Shen Qinghe had arrived and steadied his slightly disordered breathing. “This is the Mountain God temple, then. Be careful inside — it is a mountain cave, extremely cold.”
He thought for a moment, and began reaching for the outer robe across his shoulders. “You should put another layer on…”
“No need. The cold inside is not only because it’s a cave. Another robe won’t solve it.” Lang Jiuchuan stopped him.
She went in first. Those behind her quickly followed. Once everyone had entered the cave, Elder Ke materialized from somewhere unnoticed, the corner of his mouth curved at an angle. He drew the bone flute from his hand and began to play.

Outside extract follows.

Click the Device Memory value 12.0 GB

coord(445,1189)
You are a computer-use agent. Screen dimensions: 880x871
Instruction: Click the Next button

A black serpent, no thicker than a thread of silk, slithered from the bone flute, dropped to the ground, and wound its way snaking into the temple.
The moment Lang Jiuchuan and the others entered the temple, the scene transformed entirely. The dark, dim cave gave way to a valley of stunning beauty — maple trees in blazing red as far as the eye could see, and every color of wildflower blooming across the hillsides. Within the valley, wooden houses sat with smoke wisping from their chimneys, and children ran and called to one another through the village. A scene of peace and wholeness.
But that tranquil picture was shattered, all at once, by a single woman.
She was the most beautiful woman in the village — and the one most despised by every other woman. She was a widow, and a widow whose beauty was her ruin. Trouble gathers at a widow’s gate — that saying holds true wherever it is spoken. All the more so when that widow is beautiful; how could the men of the mountain help but be drawn to her?
And so it was that in the season when the maple leaves burned reddest, that widow — whose name was as beautiful as she was — was forced down in the deep heart of the valley, on a meadow where wildflowers bloomed bright and tangled. Her body, pale as jade, was covered by the falling maple leaves spiraling down around her, yet they could not conceal the bruising that covered her from head to foot.
Where there is one, there will be a second. The widow became a curse — desired by men, despised by women. She grew haggard with each passing day, but she dared not die. Her child’s wings had not yet grown strong enough.
Yet she had to die.
Her existence had turned the once-peaceful village into a place of poison and smoke. Couples who had lived in harmony now quarreled day and night. Healthy livestock died for no reason. Abundant crops withered to nothing. Everyone hated her — hated her for disturbing the village’s peace, for bringing ruin to its fortunes.
The ritual diviner declared that her dissolute nature had offended the Mountain God, and the God’s punishment had descended, leaving the village without peace. A sacrifice was required, to beg the God’s forgiveness.
The widow’s son fell to his knees and pleaded, time and again. But the fury of many cannot be quelled, and when mother and son attempted to flee, they were caught and dragged back. That same day, the widow was bound to the altar and offered to the God as his bride.
Her son witnessed it all and said nothing. The villagers all said it had been his mother’s fault, and that in becoming the God’s new bride, she was making atonement for her sins — that this was a good thing.
He did not argue.
From that day, Red Maple Village was rid of its most beautiful widow. Peace, it seemed, was restored. And her name was…
Red Lotus.
Red Lotus’s tragedy — a blood debt is born.
Let all weep blood for her. Let all atone to her. Let all beg her forgiveness.
Hiss.
Lang Jiuchuan’s eyes snapped open, her gaze sharp and frigid. The Panguan brush flew from her hand and struck the black serpent that had already begun to climb over her foot.